WGN`s Lori Brayer, manager of broadcast services, informed the hospital,

”We feel it is our responsibility to cover sensitive or controversial topics, not as commercials, but as full-length feature programs.”

Brayer said the station strays from anything that might be considered

”sensitive and distressing,” including incontinence and cancer. It would have been fine to briefly mention that impotence was treated, but not dwell on it in a 30-second spot.

So, one can catch the ads between Chopin and Liszt on classical WNIB. But not between Collins and Leonard on WGN.

Impotence of another sort is playing out in St.
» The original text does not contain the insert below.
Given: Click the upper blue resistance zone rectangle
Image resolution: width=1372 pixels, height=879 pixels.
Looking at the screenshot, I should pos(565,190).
Louis where the frustrated Newspaper Guild unit at the Post-Dispatch turned to a well-worn form of protest last week, while management decided that a dispute with workers was too sensitive and controversial for its columns.

The contract between the Pulitzer-owned paper and the union, which represents editorial employees, expired March 1. Starting Wednesday, union members exercised their right to withhold their names from stories.

A tiny group, notably star gossip columnist Jerry Berger, quit the union and kept bylines. The pro-union majority included two columnists, Elaine Viets and Bill McClellan, who broached the subject of the talks in columns the paper refused to run.

The columns are far from incendiary. Viets penned a heartfelt recollection of her grandfather, a working-class backer of union principles, who reminded her never to forget where she came from.

McClellan, a Royko-esque sort, harkened back to working for a non-union Phoenix paper owned by Eugene Pulliam, Vice President Dan Quayle`s granddad, while ”Quayle was hitting four-irons for the Indiana National Guard.” The Pulliams hated unions but at least were upfront about it, he wrote. At the politically liberal Post-Dispatch, ”things are a bit fuzzier.”

WLS-TV sportscaster Jim Rose, best known not so much for covering Michael Jordan as for journalistically caressing him, last week turned basketball into softball.

Amid ABC News allegations of payoffs to King High School basketball coach Landon Cox for steering players to certain colleges, Rose got Cox for the station`s Sunday night ”Sports Final.”

”Those at the top of the hill are always being dug at by those at the bottom,” declared Rose to Cox. Later, referring to his journalistic confreres, Rose said, ”Where do these guys get these sort of allegations from?”

Cox did not appear to be sweating under Rose`s soothing interrogation.